OBJECTIVE: We aimed to investigate the clinical and genetic features of paroxysmal kinesigenic dyskinesia (PKD) in a large population and to analyze the genotype-phenotype correlation of PKD. METHODS: We analyzed clinical manifestations and conducted PRRT2 screening in 110 patients with PKD. Clinical data were compared between 91 probands with and without PRRT2 mutations. RESULTS: Among the enrolled participants (45 from 26 families, 65 sporadic cases), 8 PRRT2 mutations were detected in 20 PKD families (76.9%) and 14 sporadic cases (21.5%), accounting for 37.4% (34/91) of the study population. Five mutations (c.649dupC, c.649delC, c.487C>T, c.573dupT, c.796C>T) were already reported, while 3 mutations (c.787C>T, c.797G>A, c.931C>T) were undocumented. A patient harboring a homozygous c.931C>T mutation was shown to have inherited the mutation via uniparental disomy. Compared with non-PRRT2 mutation carriers, the PRRT2 mutation carriers were younger at onset, experienced longer attacks, and tended to present with complicated PKD, combined phenotypes of dystonia and chorea, and a positive family history. A good response was shown in 98.4% of the patients prescribed with carbamazepine.

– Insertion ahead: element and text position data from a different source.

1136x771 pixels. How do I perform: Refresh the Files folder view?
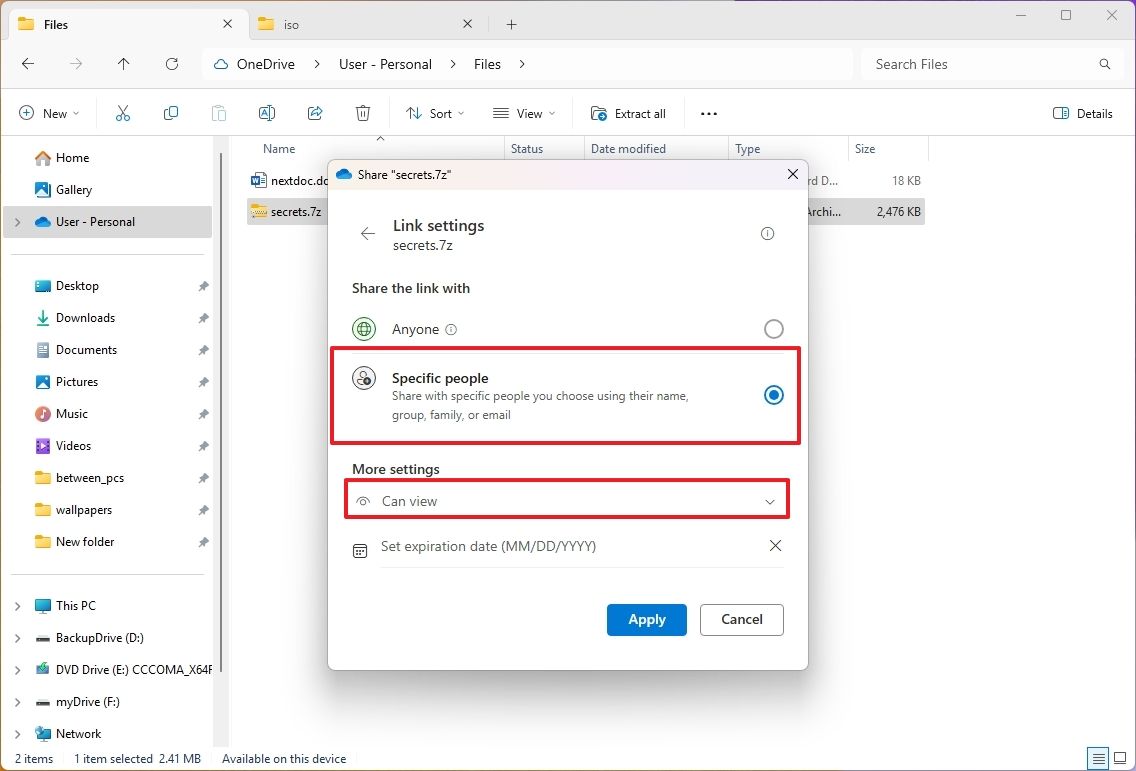click(x=171, y=63)
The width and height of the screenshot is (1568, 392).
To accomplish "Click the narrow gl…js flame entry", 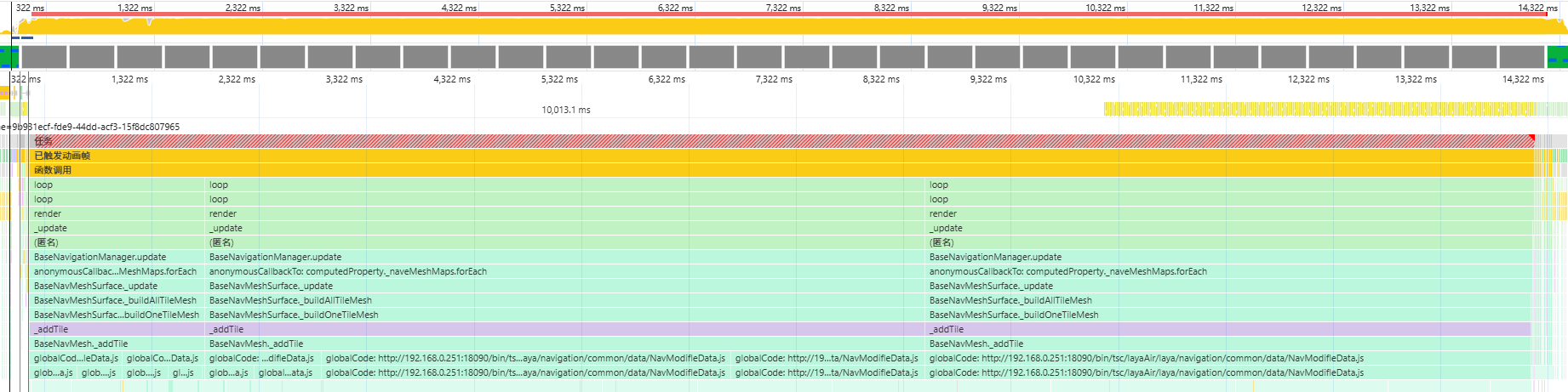I will (182, 372).
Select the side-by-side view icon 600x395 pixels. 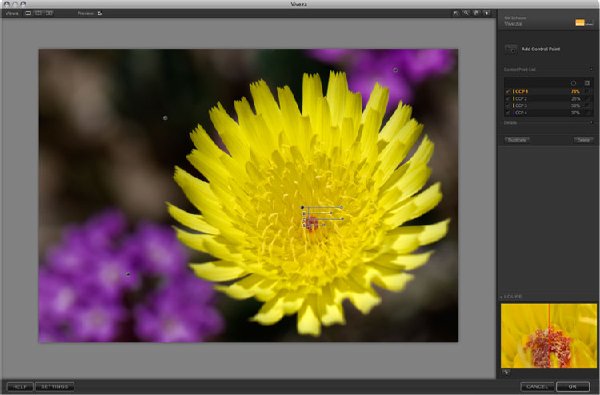click(x=49, y=13)
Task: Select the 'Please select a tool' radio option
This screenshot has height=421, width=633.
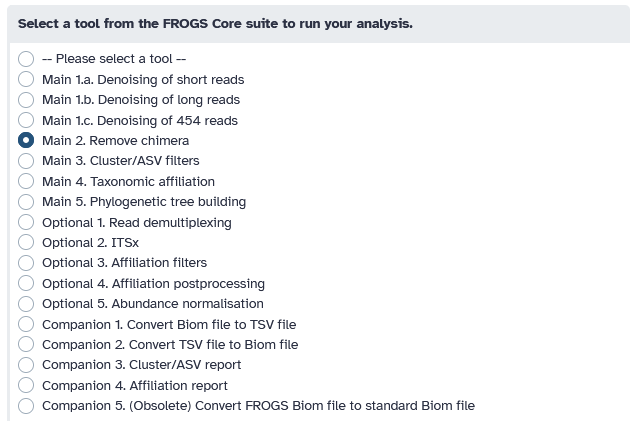Action: (26, 59)
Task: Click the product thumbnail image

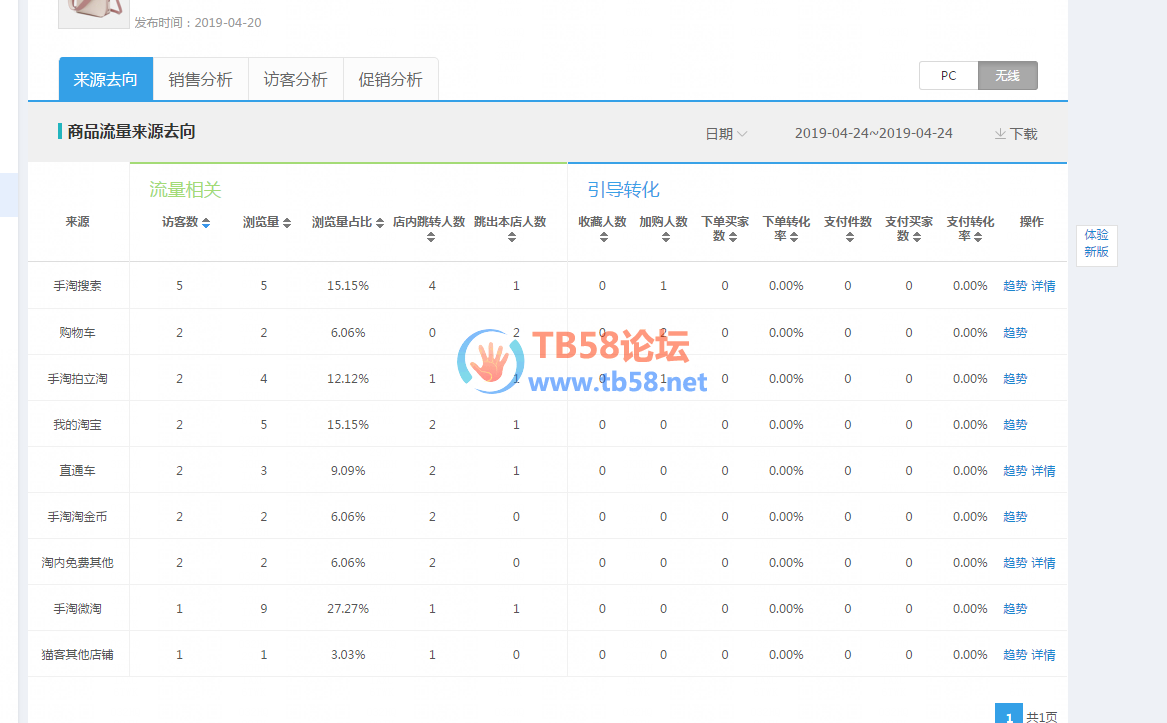Action: (x=94, y=12)
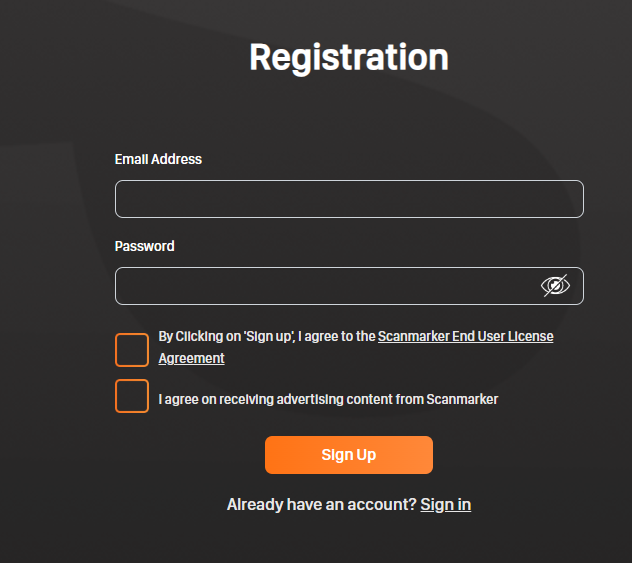Click the Password field label

[x=144, y=246]
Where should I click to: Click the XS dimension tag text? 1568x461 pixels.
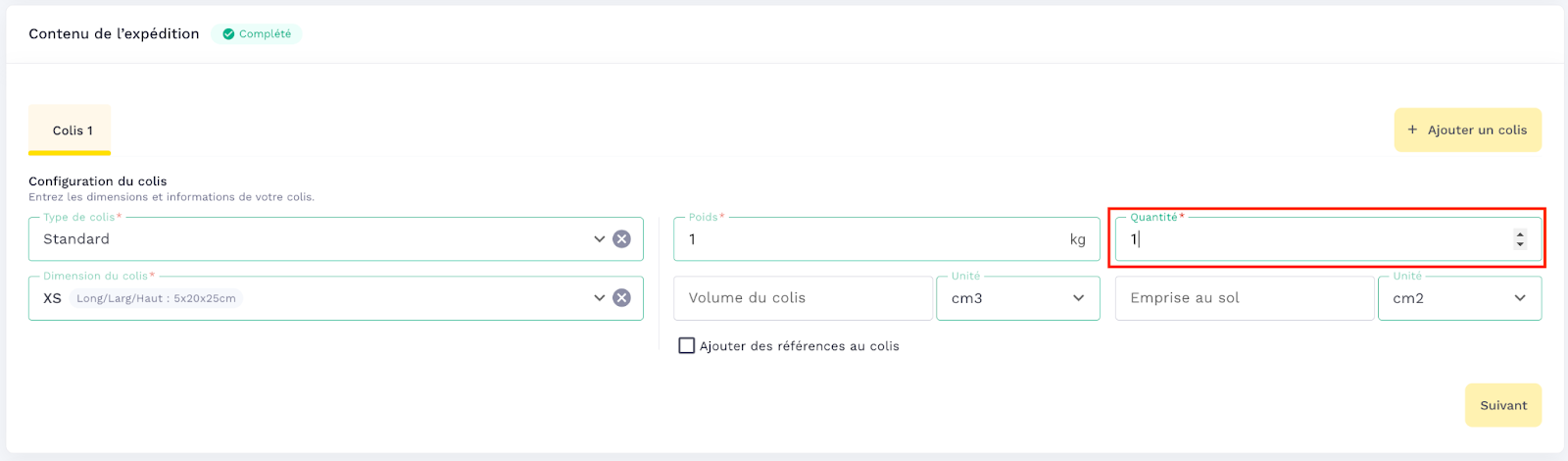point(53,298)
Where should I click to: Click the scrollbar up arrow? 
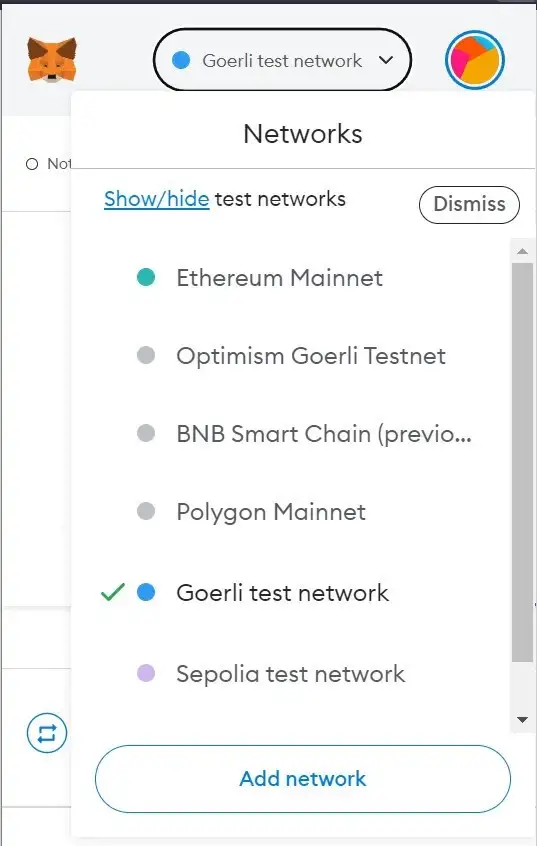522,251
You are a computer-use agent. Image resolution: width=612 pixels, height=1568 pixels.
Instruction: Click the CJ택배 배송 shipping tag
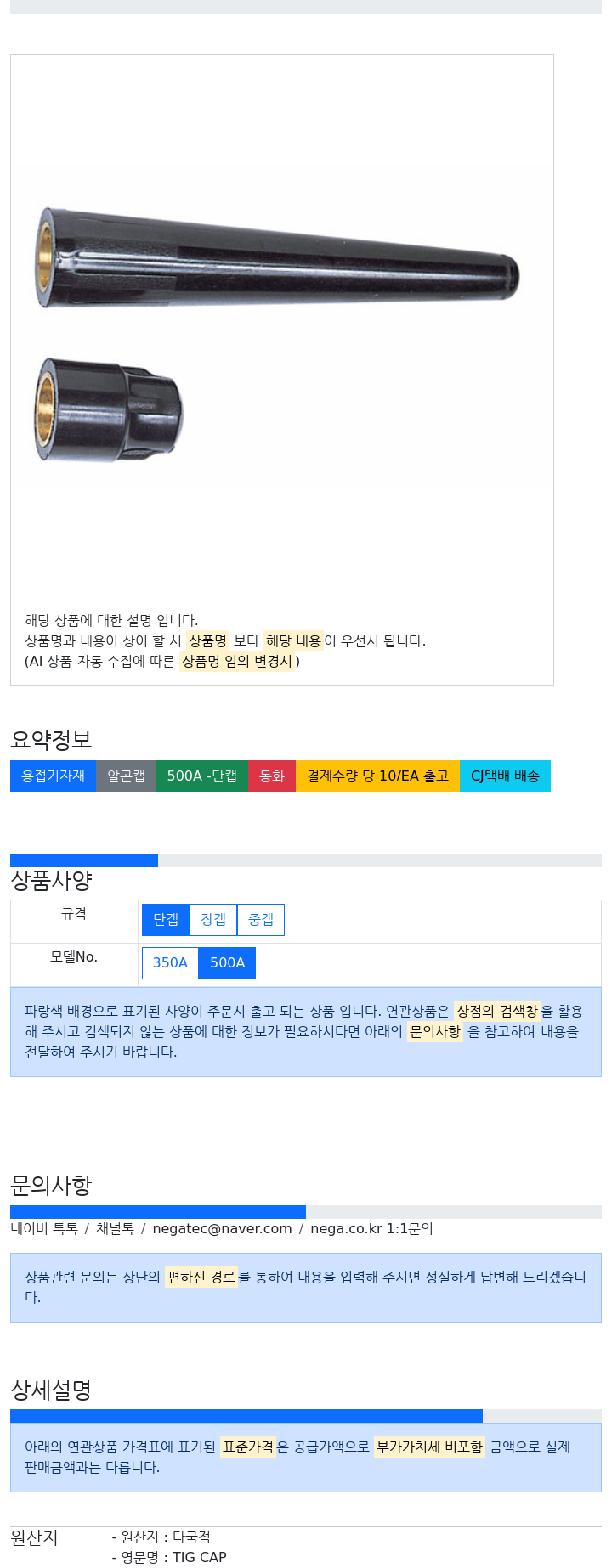(505, 776)
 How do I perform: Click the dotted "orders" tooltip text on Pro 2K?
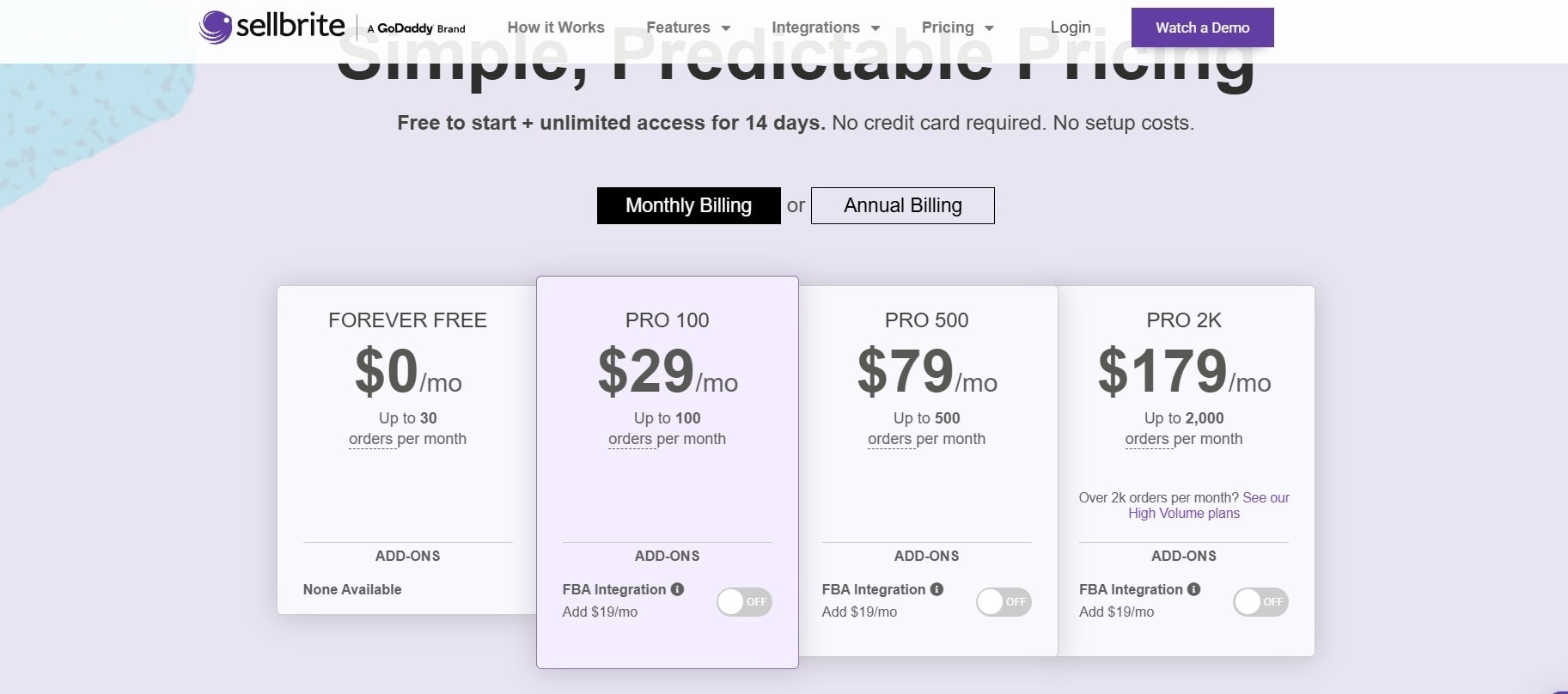(1150, 438)
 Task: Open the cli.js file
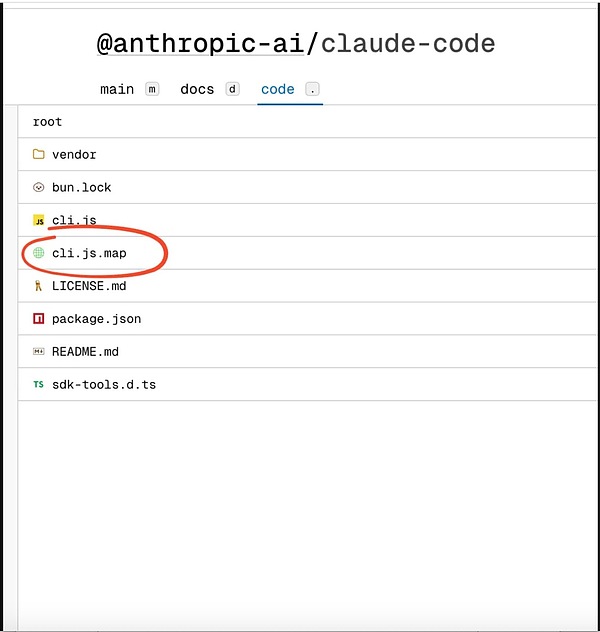(x=74, y=220)
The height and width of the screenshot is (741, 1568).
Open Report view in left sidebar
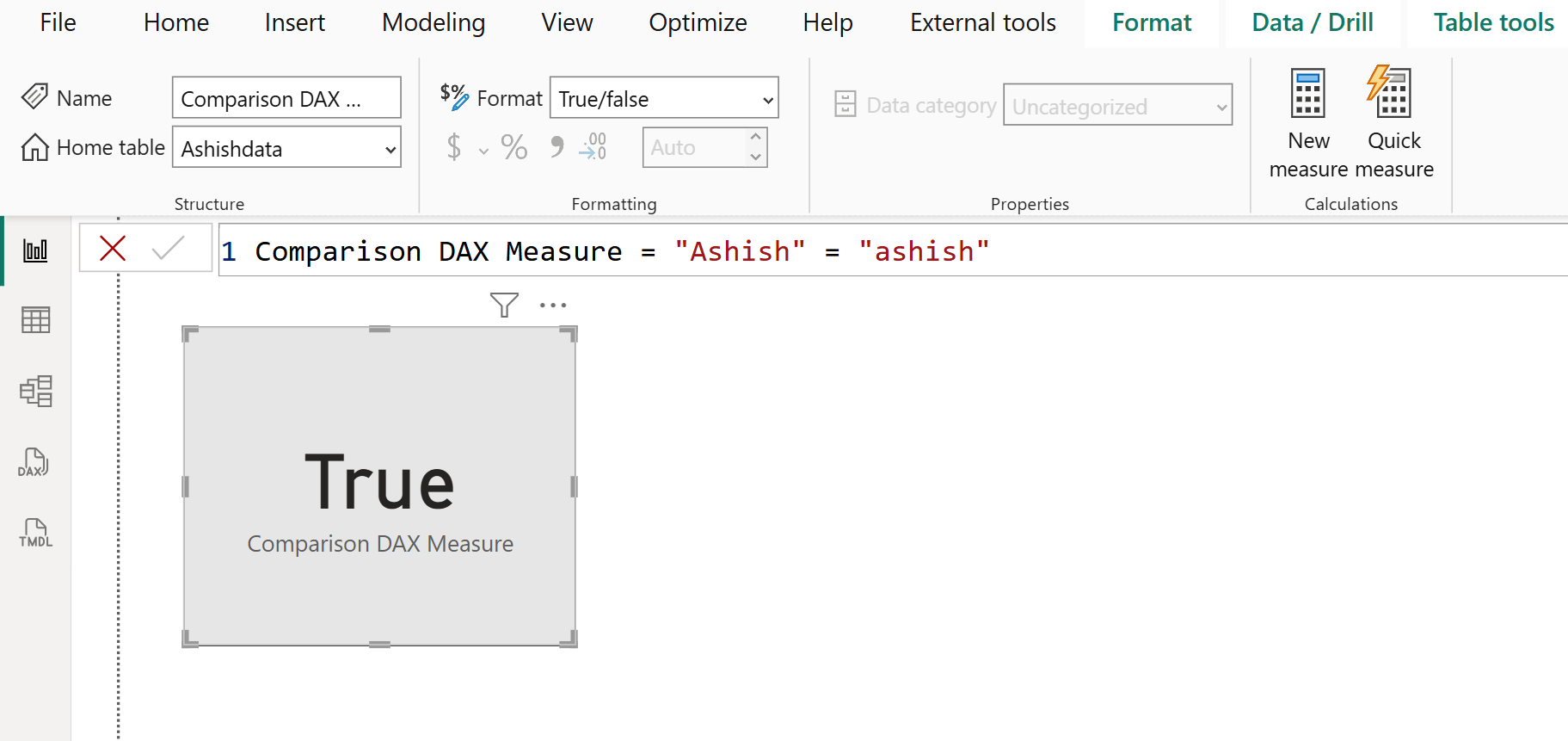coord(35,250)
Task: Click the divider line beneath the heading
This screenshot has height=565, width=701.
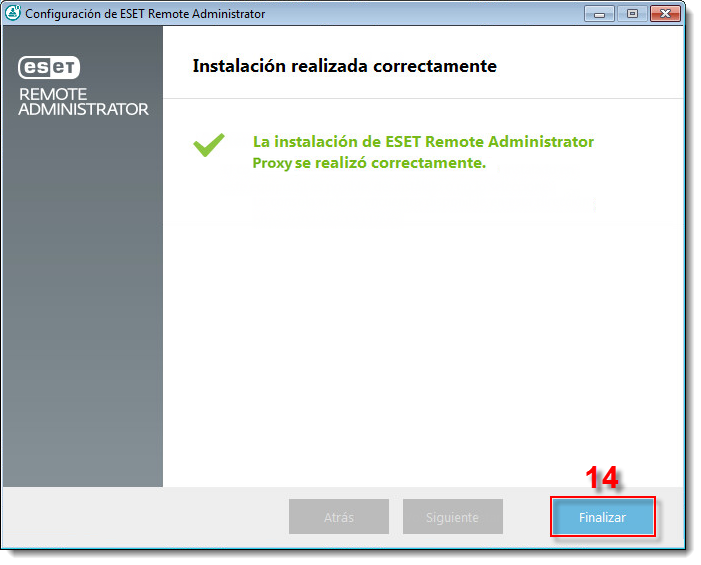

CONCLUSIONS:PRRT2 mutations are common in patients with PKD and are significantly associated with an earlier age at onset, longer duration of attacks, a complicated form of PKD, combined phenotypes of dystonia and chorea, and a tendency for a family history of PKD. A patient with uniparental disomy resulting in a homozygous c.931C>T mutation is identified in the present study. Carbamazepine is the first-choice drug for patients with PKD, but an individualized treatment regimen should be developed.